• **TASK INPUT**:
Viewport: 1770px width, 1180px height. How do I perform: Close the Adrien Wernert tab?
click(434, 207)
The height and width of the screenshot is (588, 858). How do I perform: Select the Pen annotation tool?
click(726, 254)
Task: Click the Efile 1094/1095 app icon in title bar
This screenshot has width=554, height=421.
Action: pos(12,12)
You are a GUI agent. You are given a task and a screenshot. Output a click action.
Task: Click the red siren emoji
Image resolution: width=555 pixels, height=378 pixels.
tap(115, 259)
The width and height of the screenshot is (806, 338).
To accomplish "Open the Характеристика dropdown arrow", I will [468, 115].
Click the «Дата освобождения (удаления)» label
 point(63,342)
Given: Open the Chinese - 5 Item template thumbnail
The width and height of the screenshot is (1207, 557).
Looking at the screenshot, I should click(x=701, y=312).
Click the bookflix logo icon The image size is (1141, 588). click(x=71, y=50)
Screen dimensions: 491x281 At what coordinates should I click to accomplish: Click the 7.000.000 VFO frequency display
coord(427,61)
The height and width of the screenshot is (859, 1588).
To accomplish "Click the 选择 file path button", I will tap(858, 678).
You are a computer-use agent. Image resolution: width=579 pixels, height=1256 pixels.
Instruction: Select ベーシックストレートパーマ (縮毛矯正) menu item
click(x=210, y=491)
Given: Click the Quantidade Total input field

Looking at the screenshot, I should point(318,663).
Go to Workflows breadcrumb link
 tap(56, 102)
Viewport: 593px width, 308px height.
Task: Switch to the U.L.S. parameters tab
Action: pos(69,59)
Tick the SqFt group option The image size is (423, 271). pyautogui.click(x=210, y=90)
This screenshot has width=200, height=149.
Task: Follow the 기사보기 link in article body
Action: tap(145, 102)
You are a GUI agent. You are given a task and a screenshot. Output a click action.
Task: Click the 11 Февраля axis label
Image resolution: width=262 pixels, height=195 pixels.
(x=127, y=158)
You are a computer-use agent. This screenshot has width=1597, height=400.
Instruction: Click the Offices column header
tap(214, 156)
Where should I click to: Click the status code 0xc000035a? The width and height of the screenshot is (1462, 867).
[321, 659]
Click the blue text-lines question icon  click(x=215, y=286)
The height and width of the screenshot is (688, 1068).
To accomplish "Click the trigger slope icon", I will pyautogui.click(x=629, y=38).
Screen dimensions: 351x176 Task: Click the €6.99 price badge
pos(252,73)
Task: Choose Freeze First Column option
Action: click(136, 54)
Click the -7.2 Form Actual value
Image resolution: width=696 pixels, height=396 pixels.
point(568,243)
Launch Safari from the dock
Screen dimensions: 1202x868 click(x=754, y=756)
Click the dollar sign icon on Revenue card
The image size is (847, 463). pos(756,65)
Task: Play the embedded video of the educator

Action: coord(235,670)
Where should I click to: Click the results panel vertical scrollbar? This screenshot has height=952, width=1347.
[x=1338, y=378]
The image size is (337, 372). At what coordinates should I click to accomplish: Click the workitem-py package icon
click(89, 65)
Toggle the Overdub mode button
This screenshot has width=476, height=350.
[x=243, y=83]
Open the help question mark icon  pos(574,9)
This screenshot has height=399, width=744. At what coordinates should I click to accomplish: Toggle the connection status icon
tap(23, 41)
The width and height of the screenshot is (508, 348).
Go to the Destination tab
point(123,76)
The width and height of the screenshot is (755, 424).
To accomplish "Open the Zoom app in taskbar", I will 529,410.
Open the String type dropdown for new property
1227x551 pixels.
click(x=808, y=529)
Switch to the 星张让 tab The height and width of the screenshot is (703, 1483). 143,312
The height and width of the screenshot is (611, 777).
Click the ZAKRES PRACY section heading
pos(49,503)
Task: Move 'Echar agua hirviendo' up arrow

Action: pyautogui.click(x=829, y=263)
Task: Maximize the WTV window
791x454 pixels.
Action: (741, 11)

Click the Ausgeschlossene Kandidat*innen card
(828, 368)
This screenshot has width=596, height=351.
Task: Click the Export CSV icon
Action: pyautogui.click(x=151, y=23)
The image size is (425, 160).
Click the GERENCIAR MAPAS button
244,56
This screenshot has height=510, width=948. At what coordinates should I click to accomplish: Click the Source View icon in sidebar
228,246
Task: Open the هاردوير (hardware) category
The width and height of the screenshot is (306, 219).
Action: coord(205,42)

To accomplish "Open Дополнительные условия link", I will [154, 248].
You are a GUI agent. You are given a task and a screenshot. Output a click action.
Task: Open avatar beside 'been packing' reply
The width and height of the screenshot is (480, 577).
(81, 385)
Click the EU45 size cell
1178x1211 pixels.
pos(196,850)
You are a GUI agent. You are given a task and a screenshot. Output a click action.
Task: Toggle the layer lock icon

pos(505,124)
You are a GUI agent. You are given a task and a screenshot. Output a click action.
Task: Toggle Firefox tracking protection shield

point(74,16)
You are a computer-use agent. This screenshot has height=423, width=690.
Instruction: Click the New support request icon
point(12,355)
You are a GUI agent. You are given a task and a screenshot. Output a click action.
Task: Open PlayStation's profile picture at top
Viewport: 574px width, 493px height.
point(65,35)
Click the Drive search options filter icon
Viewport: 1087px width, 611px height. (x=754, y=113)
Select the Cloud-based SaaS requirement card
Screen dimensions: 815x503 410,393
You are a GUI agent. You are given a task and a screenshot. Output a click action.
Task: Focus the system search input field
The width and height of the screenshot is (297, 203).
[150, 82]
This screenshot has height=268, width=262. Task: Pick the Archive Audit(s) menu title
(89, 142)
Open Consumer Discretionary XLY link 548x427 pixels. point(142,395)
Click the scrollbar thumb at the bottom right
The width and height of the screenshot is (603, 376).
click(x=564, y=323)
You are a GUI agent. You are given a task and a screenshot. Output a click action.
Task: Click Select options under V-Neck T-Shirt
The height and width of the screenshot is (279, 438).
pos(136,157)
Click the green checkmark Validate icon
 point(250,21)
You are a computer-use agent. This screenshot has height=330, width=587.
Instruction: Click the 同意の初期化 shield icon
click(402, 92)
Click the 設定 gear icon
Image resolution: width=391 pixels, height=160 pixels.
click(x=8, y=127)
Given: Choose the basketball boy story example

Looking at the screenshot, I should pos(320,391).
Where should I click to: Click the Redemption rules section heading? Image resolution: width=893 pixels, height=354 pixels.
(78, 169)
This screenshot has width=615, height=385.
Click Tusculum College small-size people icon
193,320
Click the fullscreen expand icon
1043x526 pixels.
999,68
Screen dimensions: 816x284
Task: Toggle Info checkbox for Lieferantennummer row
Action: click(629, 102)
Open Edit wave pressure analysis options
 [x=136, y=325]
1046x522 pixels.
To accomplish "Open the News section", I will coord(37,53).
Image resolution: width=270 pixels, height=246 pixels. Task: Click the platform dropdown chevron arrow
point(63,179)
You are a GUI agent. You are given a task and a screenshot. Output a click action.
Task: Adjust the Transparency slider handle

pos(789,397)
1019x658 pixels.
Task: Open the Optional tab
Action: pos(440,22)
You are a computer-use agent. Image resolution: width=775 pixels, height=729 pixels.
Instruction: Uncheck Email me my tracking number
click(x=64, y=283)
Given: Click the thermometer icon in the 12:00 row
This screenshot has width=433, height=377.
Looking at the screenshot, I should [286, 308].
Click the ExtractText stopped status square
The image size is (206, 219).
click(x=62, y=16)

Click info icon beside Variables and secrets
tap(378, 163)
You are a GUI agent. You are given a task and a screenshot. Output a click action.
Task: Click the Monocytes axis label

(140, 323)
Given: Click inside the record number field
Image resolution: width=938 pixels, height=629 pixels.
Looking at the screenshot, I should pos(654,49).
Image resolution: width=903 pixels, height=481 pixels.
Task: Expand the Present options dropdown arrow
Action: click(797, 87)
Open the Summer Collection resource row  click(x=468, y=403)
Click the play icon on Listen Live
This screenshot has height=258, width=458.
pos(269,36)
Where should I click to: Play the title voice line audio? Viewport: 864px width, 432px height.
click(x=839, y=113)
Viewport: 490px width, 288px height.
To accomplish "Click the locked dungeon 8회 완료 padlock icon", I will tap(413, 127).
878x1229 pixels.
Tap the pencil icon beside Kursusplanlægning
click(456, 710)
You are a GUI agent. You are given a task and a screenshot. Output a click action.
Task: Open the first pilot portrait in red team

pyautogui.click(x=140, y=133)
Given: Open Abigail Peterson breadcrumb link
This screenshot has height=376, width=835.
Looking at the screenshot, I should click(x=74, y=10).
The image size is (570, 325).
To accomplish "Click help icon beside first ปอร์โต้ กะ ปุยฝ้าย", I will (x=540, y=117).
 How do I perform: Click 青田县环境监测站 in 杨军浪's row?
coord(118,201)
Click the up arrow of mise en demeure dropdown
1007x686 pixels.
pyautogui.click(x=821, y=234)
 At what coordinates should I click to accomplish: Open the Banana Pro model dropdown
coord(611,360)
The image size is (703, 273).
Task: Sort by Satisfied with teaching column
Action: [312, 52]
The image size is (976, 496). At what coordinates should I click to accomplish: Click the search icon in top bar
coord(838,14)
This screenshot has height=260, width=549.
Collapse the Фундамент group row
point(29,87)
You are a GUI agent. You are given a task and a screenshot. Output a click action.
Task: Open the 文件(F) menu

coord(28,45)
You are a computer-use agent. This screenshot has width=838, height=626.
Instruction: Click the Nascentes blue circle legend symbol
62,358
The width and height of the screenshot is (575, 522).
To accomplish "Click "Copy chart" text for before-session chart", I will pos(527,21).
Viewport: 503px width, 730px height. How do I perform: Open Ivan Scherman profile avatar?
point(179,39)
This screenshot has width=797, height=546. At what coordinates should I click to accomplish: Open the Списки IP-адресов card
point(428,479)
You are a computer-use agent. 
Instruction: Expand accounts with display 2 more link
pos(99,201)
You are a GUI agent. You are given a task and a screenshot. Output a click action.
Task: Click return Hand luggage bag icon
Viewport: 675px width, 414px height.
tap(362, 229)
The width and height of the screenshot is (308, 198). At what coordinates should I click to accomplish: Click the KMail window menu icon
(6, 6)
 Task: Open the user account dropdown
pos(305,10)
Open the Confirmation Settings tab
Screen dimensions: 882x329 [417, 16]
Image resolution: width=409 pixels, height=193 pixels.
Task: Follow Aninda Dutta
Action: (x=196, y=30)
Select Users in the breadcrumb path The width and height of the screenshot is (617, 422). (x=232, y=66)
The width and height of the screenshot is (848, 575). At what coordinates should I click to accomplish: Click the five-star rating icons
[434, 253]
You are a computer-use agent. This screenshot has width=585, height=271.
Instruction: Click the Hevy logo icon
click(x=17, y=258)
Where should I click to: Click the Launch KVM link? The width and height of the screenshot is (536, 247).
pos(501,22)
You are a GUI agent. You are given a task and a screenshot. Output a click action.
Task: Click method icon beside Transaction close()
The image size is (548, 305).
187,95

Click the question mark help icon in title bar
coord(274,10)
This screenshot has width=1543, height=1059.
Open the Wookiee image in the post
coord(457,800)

• **REQUIRED WORK**: What number of lines in the records contain the word "computer"? Answer with that number alone.

• **RESPONSE TO THIS TASK**: 8